**Your objective:** Please take the lines from the one holding "Click the divider" through the one holding "Image resolution: width=770" in the data below and copy them exactly.
[Source records — start]
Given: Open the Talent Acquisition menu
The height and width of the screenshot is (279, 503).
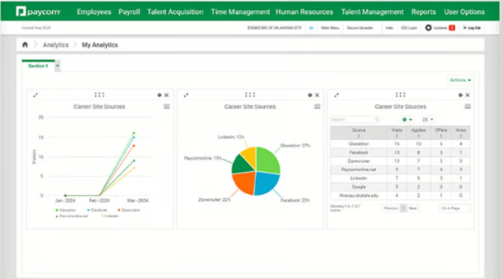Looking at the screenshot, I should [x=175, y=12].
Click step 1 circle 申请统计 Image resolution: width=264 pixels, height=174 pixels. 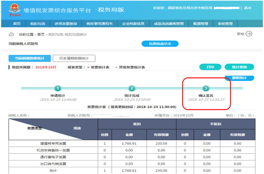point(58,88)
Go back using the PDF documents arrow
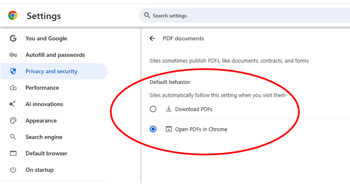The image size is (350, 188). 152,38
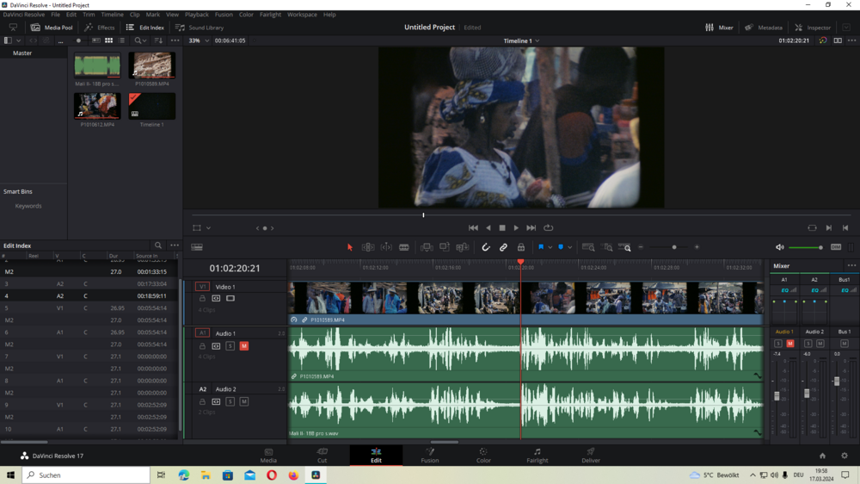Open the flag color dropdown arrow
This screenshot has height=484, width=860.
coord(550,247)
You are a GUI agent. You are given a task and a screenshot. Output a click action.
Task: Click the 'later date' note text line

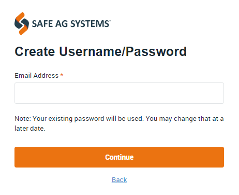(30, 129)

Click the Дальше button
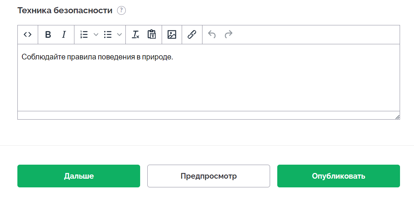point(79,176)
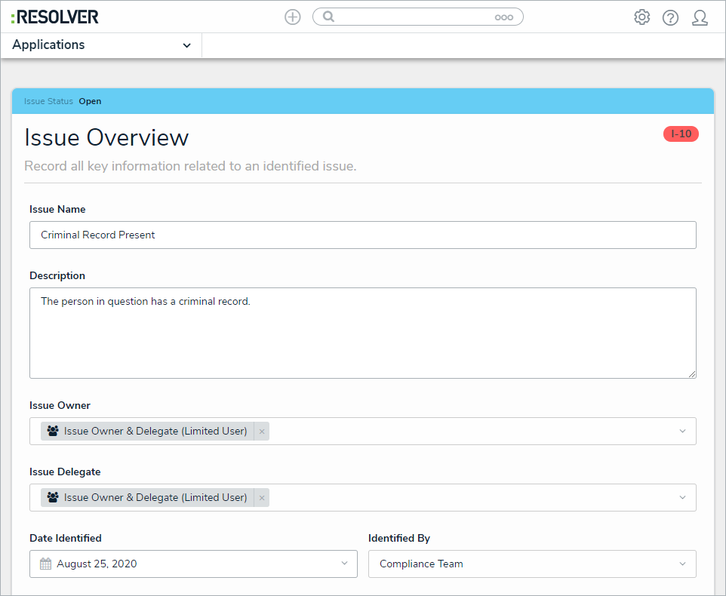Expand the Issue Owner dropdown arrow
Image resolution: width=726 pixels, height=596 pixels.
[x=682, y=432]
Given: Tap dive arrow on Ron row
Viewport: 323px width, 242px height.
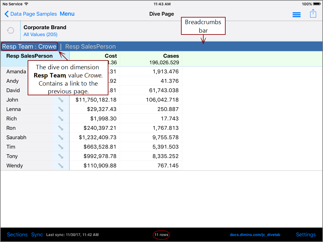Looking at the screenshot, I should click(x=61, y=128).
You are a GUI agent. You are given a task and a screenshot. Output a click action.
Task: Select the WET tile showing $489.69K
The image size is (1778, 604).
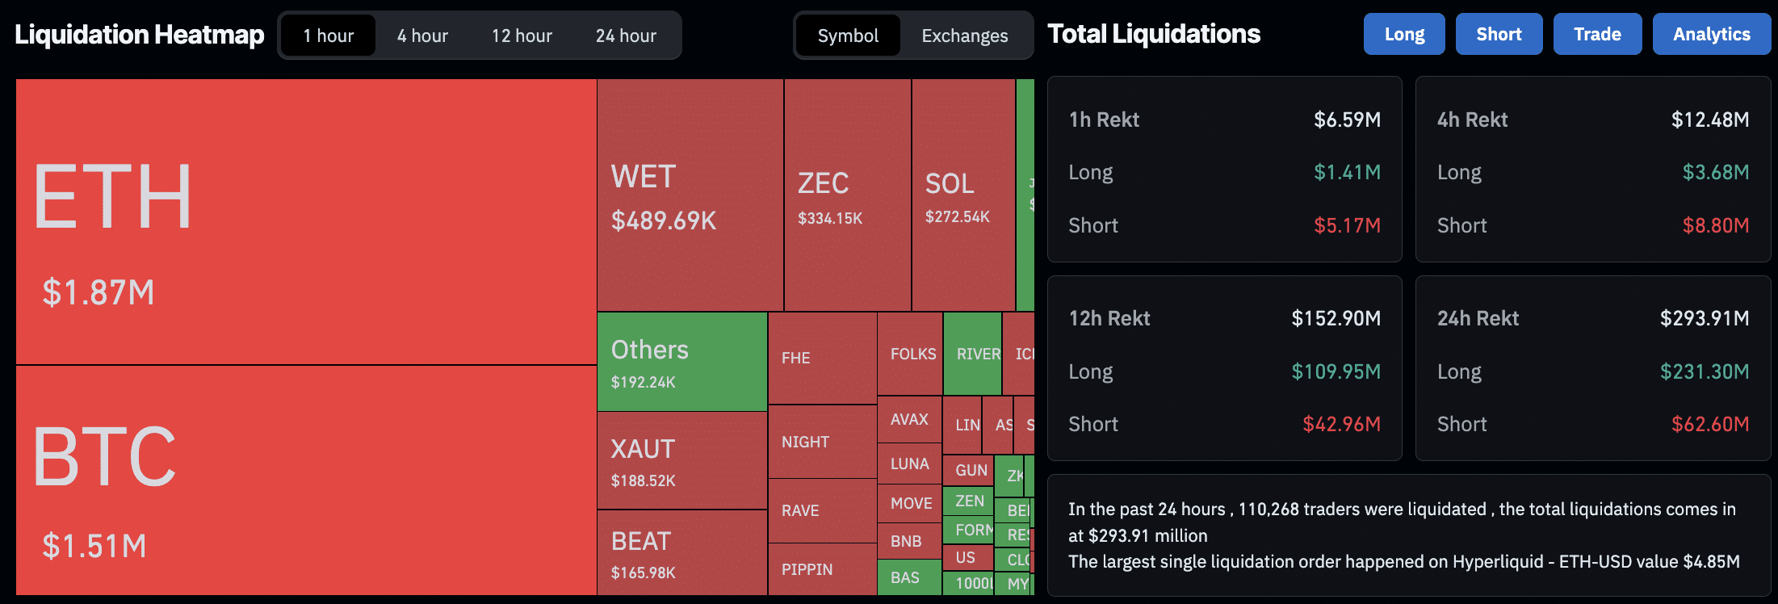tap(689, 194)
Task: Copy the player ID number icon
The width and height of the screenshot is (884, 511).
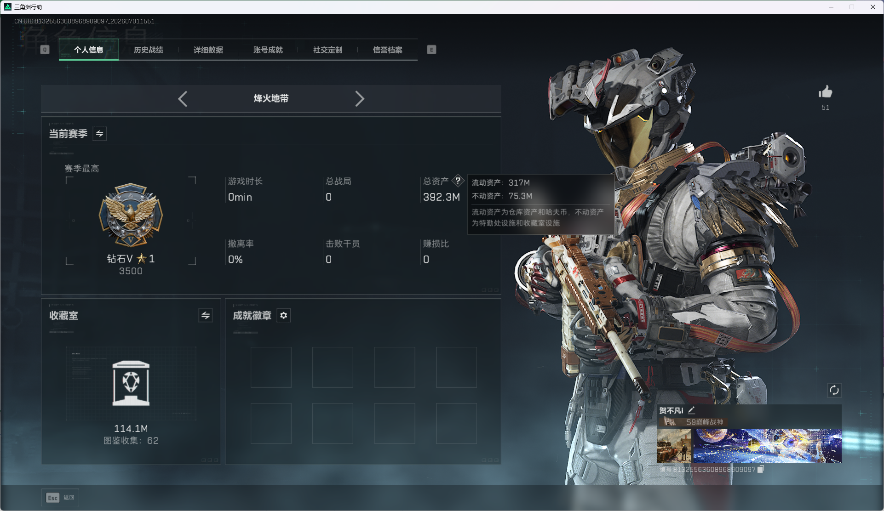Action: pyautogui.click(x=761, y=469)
[Source records — finish]
[Source records — start]
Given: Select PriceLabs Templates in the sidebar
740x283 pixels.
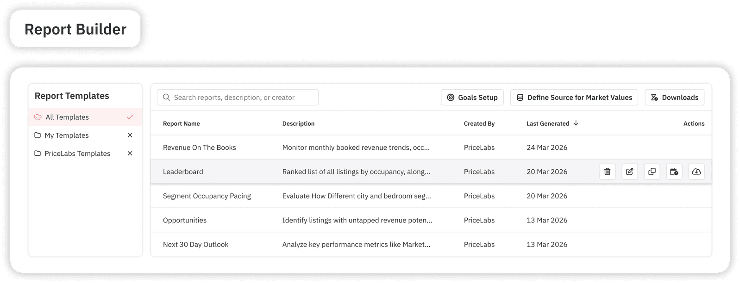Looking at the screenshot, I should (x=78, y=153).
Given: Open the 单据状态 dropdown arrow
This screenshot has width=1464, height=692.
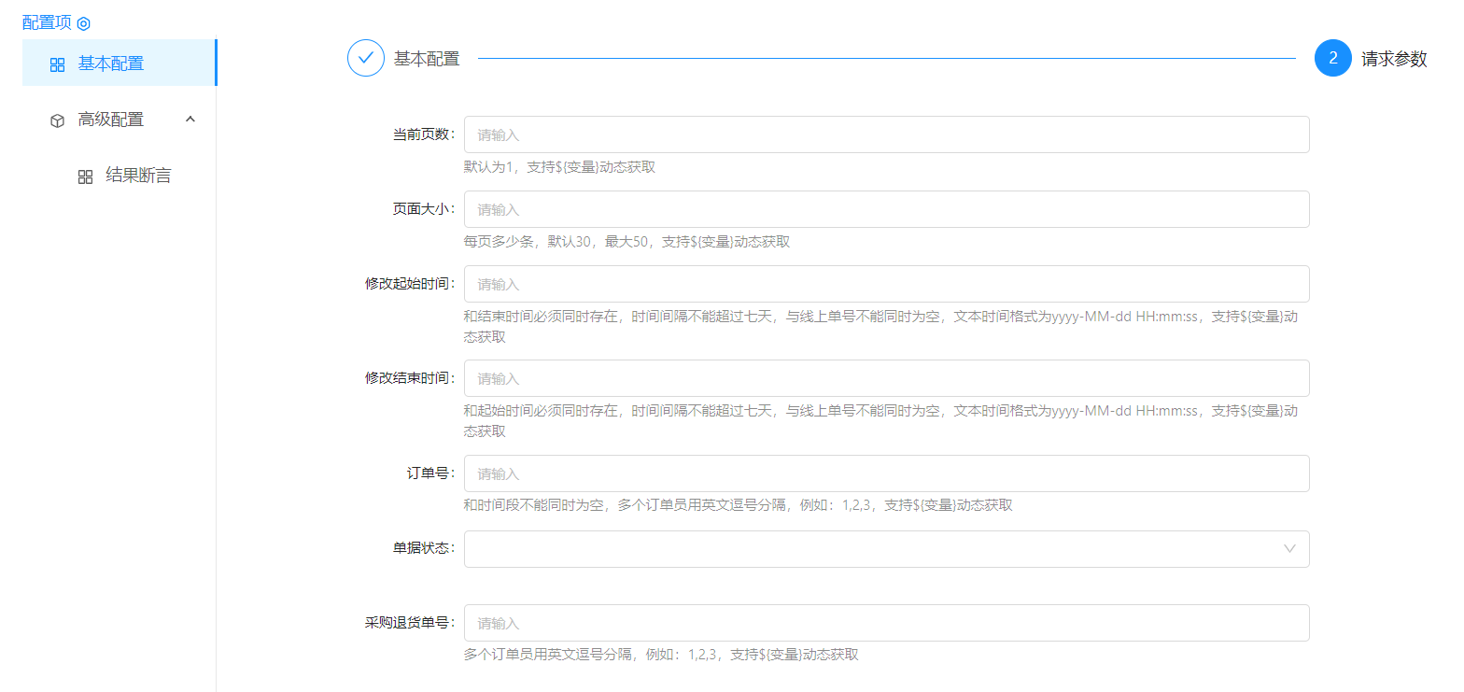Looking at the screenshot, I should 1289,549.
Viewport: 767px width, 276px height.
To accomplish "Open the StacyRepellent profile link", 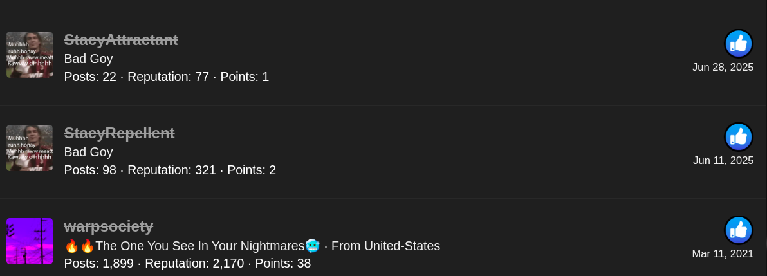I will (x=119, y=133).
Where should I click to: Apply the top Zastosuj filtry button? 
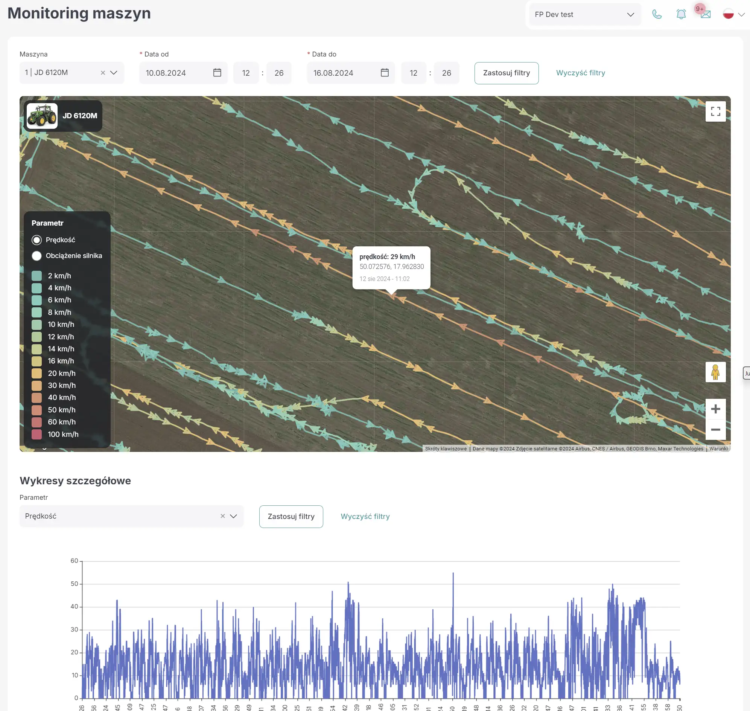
[Source records — finish]
[Source records — start]
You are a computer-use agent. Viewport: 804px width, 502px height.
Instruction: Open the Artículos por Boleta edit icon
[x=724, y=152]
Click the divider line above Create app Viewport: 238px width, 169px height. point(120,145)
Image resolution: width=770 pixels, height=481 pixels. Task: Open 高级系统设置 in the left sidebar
[Source records — finish]
**Answer to the problem:**
Click the divider line above Create app Viewport: 238px width, 169px height. point(120,145)
Image resolution: width=770 pixels, height=481 pixels. Task: Open 高级系统设置 in the left sidebar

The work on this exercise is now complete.